Cooler Master is a name primarily associated with the manufacture of aftermarket computer cooling systems for desktop PCs. These are usually in the form of CPU fan subsystems or add-on case fans that are used as part of tuning-up “LAN-party” PCs for maximum gaming performance, similar to “hotting up” cars for maximum street performance.

Cooler Master NotePal Infite Evo laptop cooling pad

 

Recommended Retail Price: AUD$59

The unit itself

Cooler Master NotePal Infinite Evo power input and fan controls

USB input, Fan controls and DC input

This NotePal Infinite Evo is based around an aluminium panel with rubber strips to hold the laptop on. This panel is positioned ant an angle and has two small fans underneath it to create the air draught under the computer. This is the reverse to the typical fan heater which draws the cold air in the top and forces the heated air out the heater’s front grille. Both of these fans are variable-speed fans that are adjusted by use of a thumbwheel on the left side of the unit.

Cooler Master NotePal Infinite Evo USB hub connections

USB hub connections

This is powered through a USB connection to the host laptop computer and there are 3 USB 2.0 ports on the right side of the laptop cooling mat.This is unlike most of the cheaper laptop cooling pads that don’t have a USB hub, thus leaving you without a USB connection when you use them. Thee is also a 5V DC power connection for use with a 5V power adaptor if you need to run this unit as a self-powered USB hub. Here, the external power supply would be required if you were to connect the typical 2.5″ USB hard disk to the unit’s hub while using it as a cooling pad.

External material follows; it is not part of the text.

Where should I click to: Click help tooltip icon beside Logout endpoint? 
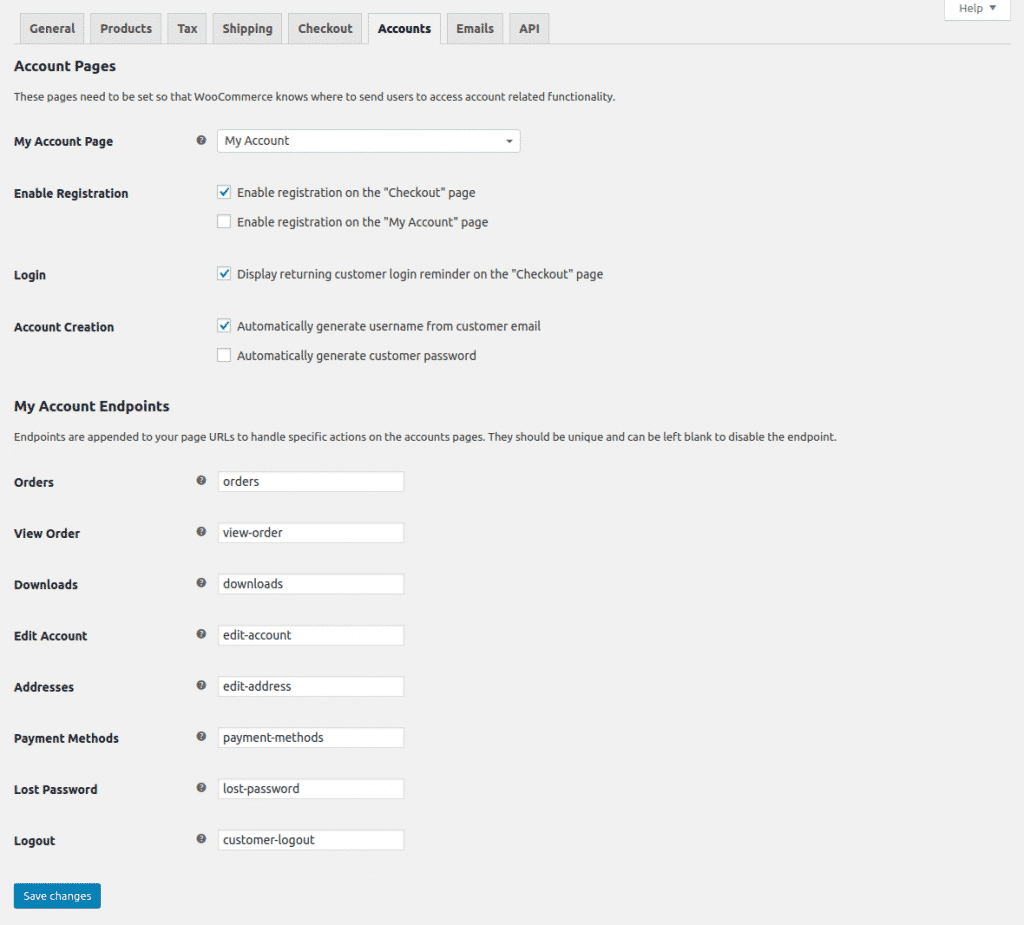tap(201, 839)
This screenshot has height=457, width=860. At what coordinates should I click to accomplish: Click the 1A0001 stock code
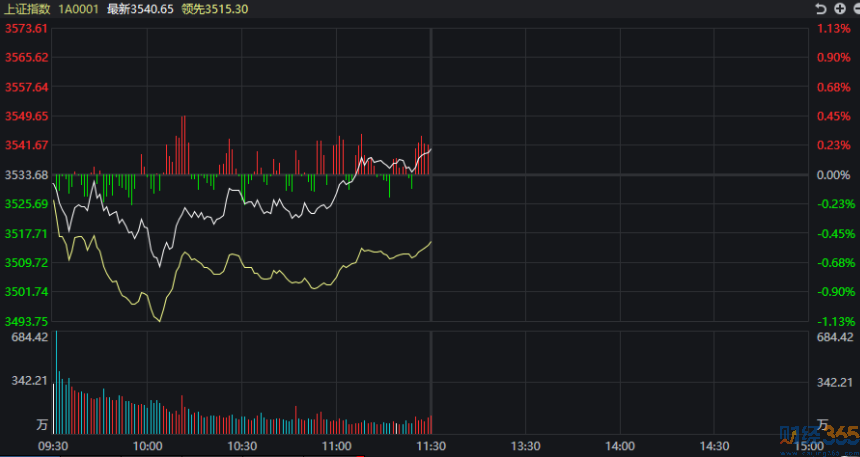[79, 9]
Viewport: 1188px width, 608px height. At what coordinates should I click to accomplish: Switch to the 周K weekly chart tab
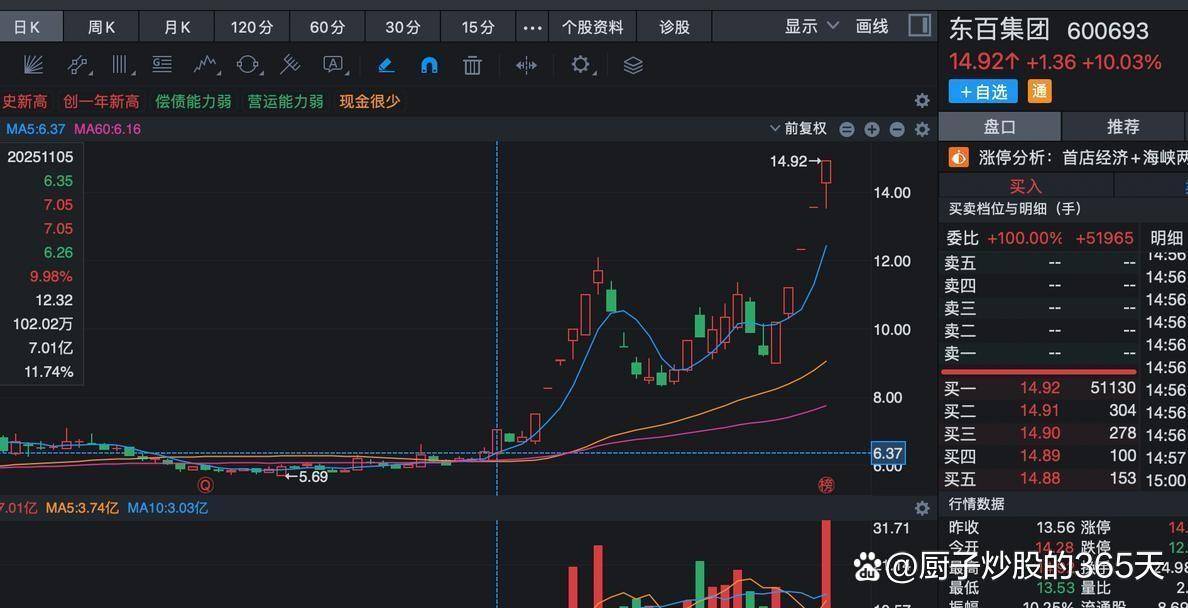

Cooler Master NotePal Infite Evo laptop cooling pad intake grilles

Rear-mounted intake grilles

The air is drawn in through large grilles on the back of the unit and expelled through a small air scoop just under where the computer sits.

Usage

Judging from how I handled the Cooler Master  laptop cooling pad, I noticed that it was very well built. There was nothing loose about it and the controls operated properly and smoothly as on good-quality equipment.

The NotePal Infinite Evo mat is lighter than the typical 15” laptop which makes it easier to transport with the laptop. There are large rubber pads to prevent the pad slipping across table tops and protect those polished wooden dining or coffee tables from scratches.

During operation, there is a slight buzz from the fan at high speed, which is well below typical conversation level. I have observed this with a regular laptop being placed on the cooling pad. I have checked for excessive vibration while the fan is at the same high speed and there wasn’t any of that vibration.

The USB hub works according to the standards for a USB hub without the need for driver CDs. Remember that it is a bus-powered USB hub unless you connect a 5VDC power supply to the DC-IN jack on the left of the unit.

Points Of Improvement

One point of improvement that I would like to see is a version that suits subnotebook / ultraportable computers and is big enough for them, without sacrificing the build quality and quiet operation.

As well, Cooler Master could provide an external power supply kit as an option for the NotePal Infinite Evo units so they can work as a self-powered USB hub when used with USB hard disks or as a charging bar for mobile phones.

Conclusion

I would recommend that people who find that their laptop computer runs hot too easily during games or graphics-intensive work should purchase the Cooler Master NotePal Infinite Evo cooling pad. It does the job without intruding on one’s computing life and is designed to last a long time. As well you don’t lose the functionality of the USB socket it is connected to.